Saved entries
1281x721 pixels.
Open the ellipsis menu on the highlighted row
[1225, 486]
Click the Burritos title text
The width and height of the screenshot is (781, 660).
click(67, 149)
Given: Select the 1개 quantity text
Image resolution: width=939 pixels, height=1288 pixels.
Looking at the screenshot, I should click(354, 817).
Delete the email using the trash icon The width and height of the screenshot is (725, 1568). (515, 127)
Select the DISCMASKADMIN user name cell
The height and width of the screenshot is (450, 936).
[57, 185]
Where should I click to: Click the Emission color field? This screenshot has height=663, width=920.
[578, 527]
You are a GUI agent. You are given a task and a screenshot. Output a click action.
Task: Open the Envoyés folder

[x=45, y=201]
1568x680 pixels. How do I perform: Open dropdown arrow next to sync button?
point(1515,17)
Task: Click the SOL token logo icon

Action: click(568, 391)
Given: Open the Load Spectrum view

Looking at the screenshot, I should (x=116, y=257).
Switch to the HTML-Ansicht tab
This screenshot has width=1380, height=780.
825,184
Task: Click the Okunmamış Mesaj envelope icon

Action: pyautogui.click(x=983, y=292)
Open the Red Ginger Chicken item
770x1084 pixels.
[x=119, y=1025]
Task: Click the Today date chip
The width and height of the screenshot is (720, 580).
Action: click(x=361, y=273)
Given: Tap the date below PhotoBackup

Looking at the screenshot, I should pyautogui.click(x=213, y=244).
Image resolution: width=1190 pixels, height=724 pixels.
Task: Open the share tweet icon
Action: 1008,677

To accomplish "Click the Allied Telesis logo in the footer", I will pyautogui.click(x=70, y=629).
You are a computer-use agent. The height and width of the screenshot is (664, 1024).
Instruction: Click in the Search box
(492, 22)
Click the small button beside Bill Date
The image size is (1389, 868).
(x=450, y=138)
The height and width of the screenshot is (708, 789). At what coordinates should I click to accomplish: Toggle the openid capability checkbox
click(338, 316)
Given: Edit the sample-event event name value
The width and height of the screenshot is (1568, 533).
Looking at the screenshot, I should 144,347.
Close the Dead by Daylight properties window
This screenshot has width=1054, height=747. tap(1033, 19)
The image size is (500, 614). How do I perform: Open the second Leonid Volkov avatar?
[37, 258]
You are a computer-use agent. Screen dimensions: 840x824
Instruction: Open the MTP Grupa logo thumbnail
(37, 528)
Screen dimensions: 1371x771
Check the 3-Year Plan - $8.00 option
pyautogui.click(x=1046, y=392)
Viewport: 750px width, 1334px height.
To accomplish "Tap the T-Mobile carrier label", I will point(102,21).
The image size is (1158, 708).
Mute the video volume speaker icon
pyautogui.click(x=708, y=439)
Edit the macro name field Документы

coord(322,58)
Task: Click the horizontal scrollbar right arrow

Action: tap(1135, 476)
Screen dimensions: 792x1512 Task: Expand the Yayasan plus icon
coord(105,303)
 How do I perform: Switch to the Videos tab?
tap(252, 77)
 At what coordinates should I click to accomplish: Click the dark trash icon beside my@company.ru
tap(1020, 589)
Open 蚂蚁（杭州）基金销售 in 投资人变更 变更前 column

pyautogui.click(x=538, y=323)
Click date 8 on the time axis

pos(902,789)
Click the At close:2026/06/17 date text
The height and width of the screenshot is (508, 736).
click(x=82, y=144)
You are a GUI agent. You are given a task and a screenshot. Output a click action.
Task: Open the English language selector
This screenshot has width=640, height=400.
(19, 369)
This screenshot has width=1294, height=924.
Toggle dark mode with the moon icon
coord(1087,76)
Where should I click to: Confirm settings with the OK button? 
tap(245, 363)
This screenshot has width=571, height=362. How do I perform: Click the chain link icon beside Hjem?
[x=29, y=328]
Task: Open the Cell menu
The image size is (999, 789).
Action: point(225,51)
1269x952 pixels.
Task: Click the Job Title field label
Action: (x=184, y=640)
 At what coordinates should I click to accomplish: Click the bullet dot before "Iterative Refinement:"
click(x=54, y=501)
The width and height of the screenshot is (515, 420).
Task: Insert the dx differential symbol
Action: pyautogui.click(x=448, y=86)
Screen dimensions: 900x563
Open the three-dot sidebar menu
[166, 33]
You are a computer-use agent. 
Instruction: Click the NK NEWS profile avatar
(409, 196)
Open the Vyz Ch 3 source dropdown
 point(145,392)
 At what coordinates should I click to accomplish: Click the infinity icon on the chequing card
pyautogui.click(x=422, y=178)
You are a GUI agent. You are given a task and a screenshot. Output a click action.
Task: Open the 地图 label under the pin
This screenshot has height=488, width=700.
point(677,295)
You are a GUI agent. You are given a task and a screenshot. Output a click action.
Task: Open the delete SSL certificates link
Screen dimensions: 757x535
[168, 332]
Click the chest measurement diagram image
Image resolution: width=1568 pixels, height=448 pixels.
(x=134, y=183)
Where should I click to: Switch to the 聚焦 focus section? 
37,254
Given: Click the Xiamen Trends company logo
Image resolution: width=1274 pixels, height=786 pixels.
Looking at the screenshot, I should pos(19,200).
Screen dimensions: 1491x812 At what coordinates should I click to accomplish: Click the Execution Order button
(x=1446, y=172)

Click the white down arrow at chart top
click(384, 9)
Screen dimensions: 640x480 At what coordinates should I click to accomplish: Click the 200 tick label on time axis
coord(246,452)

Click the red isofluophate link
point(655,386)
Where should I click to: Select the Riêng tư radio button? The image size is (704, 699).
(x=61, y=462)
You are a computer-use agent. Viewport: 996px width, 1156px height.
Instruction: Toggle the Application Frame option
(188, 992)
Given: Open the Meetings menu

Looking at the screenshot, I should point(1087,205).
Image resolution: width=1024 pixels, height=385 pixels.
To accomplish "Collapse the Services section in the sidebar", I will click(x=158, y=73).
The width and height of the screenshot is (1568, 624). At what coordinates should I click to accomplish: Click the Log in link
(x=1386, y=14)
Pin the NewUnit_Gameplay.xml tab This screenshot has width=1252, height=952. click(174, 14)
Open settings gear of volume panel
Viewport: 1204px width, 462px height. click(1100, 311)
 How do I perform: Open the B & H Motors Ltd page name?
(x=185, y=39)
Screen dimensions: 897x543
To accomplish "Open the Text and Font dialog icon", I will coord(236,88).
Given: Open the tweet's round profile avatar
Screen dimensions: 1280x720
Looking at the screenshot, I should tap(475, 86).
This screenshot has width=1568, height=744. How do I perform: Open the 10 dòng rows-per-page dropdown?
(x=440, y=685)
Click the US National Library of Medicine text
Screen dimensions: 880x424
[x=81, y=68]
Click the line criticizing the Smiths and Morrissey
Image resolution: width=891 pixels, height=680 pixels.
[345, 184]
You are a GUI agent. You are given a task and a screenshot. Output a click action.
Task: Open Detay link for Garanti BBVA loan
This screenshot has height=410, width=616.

TASK STATEMENT
Could you transcribe all of the entries exactly, leaving nothing out?

SOLUTION
1281x721 pixels.
Open the ellipsis menu on the highlighted row
[1225, 486]
Click the Burritos title text
The width and height of the screenshot is (781, 660).
click(67, 149)
Given: Select the 1개 quantity text
Image resolution: width=939 pixels, height=1288 pixels.
Looking at the screenshot, I should click(354, 817).
Delete the email using the trash icon The width and height of the screenshot is (725, 1568). (515, 127)
Select the DISCMASKADMIN user name cell
The height and width of the screenshot is (450, 936).
[57, 185]
Where should I click to: Click the Emission color field? This screenshot has height=663, width=920.
[578, 527]
You are a GUI agent. You are given a task and a screenshot. Output a click action.
Task: Open the Envoyés folder

[x=45, y=201]
1568x680 pixels. How do I perform: Open dropdown arrow next to sync button?
point(1515,17)
Task: Click the SOL token logo icon

Action: click(568, 391)
Given: Open the Load Spectrum view

Looking at the screenshot, I should (x=116, y=257).
Switch to the HTML-Ansicht tab
This screenshot has width=1380, height=780.
825,184
Task: Click the Okunmamış Mesaj envelope icon

Action: pyautogui.click(x=983, y=292)
Open the Red Ginger Chicken item
770x1084 pixels.
[x=119, y=1025]
Task: Click the Today date chip
The width and height of the screenshot is (720, 580).
Action: click(x=361, y=273)
Given: Tap the date below PhotoBackup

Looking at the screenshot, I should pyautogui.click(x=213, y=244).
Image resolution: width=1190 pixels, height=724 pixels.
Task: Open the share tweet icon
Action: 1008,677

To accomplish "Click the Allied Telesis logo in the footer", I will pyautogui.click(x=70, y=629).
You are a computer-use agent. The height and width of the screenshot is (664, 1024).
Instruction: Click in the Search box
(492, 22)
Click the small button beside Bill Date
The image size is (1389, 868).
(x=450, y=138)
The height and width of the screenshot is (708, 789). At what coordinates should I click to accomplish: Toggle the openid capability checkbox
click(338, 316)
Given: Edit the sample-event event name value
The width and height of the screenshot is (1568, 533).
Looking at the screenshot, I should 144,347.
Close the Dead by Daylight properties window
This screenshot has width=1054, height=747. tap(1033, 19)
The image size is (500, 614). How do I perform: Open the second Leonid Volkov avatar?
[37, 258]
You are a computer-use agent. Screen dimensions: 840x824
Instruction: Open the MTP Grupa logo thumbnail
(37, 528)
Screen dimensions: 1371x771
Check the 3-Year Plan - $8.00 option
pyautogui.click(x=1046, y=392)
Viewport: 750px width, 1334px height.
To accomplish "Tap the T-Mobile carrier label", I will point(102,21).
The image size is (1158, 708).
Mute the video volume speaker icon
pyautogui.click(x=708, y=439)
Edit the macro name field Документы

coord(322,58)
Task: Click the horizontal scrollbar right arrow

Action: tap(1135, 476)
Screen dimensions: 792x1512 Task: Expand the Yayasan plus icon
coord(105,303)
 How do I perform: Switch to the Videos tab?
tap(252, 77)
 At what coordinates should I click to accomplish: Click the dark trash icon beside my@company.ru
tap(1020, 589)
Open 蚂蚁（杭州）基金销售 in 投资人变更 变更前 column

pyautogui.click(x=538, y=323)
Click date 8 on the time axis

pos(902,789)
Click the At close:2026/06/17 date text
The height and width of the screenshot is (508, 736).
click(x=82, y=144)
You are a GUI agent. You are given a task and a screenshot. Output a click action.
Task: Open the English language selector
This screenshot has width=640, height=400.
(19, 369)
This screenshot has width=1294, height=924.
Toggle dark mode with the moon icon
coord(1087,76)
Where should I click to: Confirm settings with the OK button? 
tap(245, 363)
This screenshot has width=571, height=362. How do I perform: Click the chain link icon beside Hjem?
[x=29, y=328]
Task: Open the Cell menu
The image size is (999, 789).
Action: point(225,51)
1269x952 pixels.
Task: Click the Job Title field label
Action: (x=184, y=640)
 At what coordinates should I click to accomplish: Click the bullet dot before "Iterative Refinement:"
click(x=54, y=501)
The width and height of the screenshot is (515, 420).
Task: Insert the dx differential symbol
Action: pyautogui.click(x=448, y=86)
Screen dimensions: 900x563
Open the three-dot sidebar menu
[166, 33]
You are a computer-use agent. 
Instruction: Click the NK NEWS profile avatar
(409, 196)
Open the Vyz Ch 3 source dropdown
 point(145,392)
 At what coordinates should I click to accomplish: Click the infinity icon on the chequing card
pyautogui.click(x=422, y=178)
You are a GUI agent. You are given a task and a screenshot. Output a click action.
Task: Open the 地图 label under the pin
This screenshot has height=488, width=700.
point(677,295)
You are a GUI agent. You are given a task and a screenshot. Output a click action.
Task: Open the delete SSL certificates link
Screen dimensions: 757x535
[168, 332]
Click the chest measurement diagram image
Image resolution: width=1568 pixels, height=448 pixels.
(x=134, y=183)
Where should I click to: Switch to the 聚焦 focus section? 
37,254
Given: Click the Xiamen Trends company logo
Image resolution: width=1274 pixels, height=786 pixels.
Looking at the screenshot, I should pos(19,200).
Screen dimensions: 1491x812 At what coordinates should I click to accomplish: Click the Execution Order button
(x=1446, y=172)

Click the white down arrow at chart top
click(384, 9)
Screen dimensions: 640x480 At what coordinates should I click to accomplish: Click the 200 tick label on time axis
coord(246,452)

Click the red isofluophate link
point(655,386)
Where should I click to: Select the Riêng tư radio button? The image size is (704, 699).
(x=61, y=462)
You are a computer-use agent. Viewport: 996px width, 1156px height.
Instruction: Toggle the Application Frame option
(188, 992)
Given: Open the Meetings menu

Looking at the screenshot, I should point(1087,205).
Image resolution: width=1024 pixels, height=385 pixels.
To accomplish "Collapse the Services section in the sidebar", I will click(x=158, y=73).
The width and height of the screenshot is (1568, 624). At what coordinates should I click to accomplish: Click the Log in link
(x=1386, y=14)
Pin the NewUnit_Gameplay.xml tab This screenshot has width=1252, height=952. click(174, 14)
Open settings gear of volume panel
Viewport: 1204px width, 462px height. click(1100, 311)
 How do I perform: Open the B & H Motors Ltd page name?
(x=185, y=39)
Screen dimensions: 897x543
To accomplish "Open the Text and Font dialog icon", I will coord(236,88).
Given: Open the tweet's round profile avatar
Screen dimensions: 1280x720
Looking at the screenshot, I should tap(475, 86).
This screenshot has width=1568, height=744. How do I perform: Open the 10 dòng rows-per-page dropdown?
(x=440, y=685)
Click the US National Library of Medicine text
Screen dimensions: 880x424
[x=81, y=68]
Click the line criticizing the Smiths and Morrissey
Image resolution: width=891 pixels, height=680 pixels.
[345, 184]
You are a GUI agent. You are given a task and a screenshot. Output a click action.
Task: Open Detay link for Garanti BBVA loan
This screenshot has height=410, width=616.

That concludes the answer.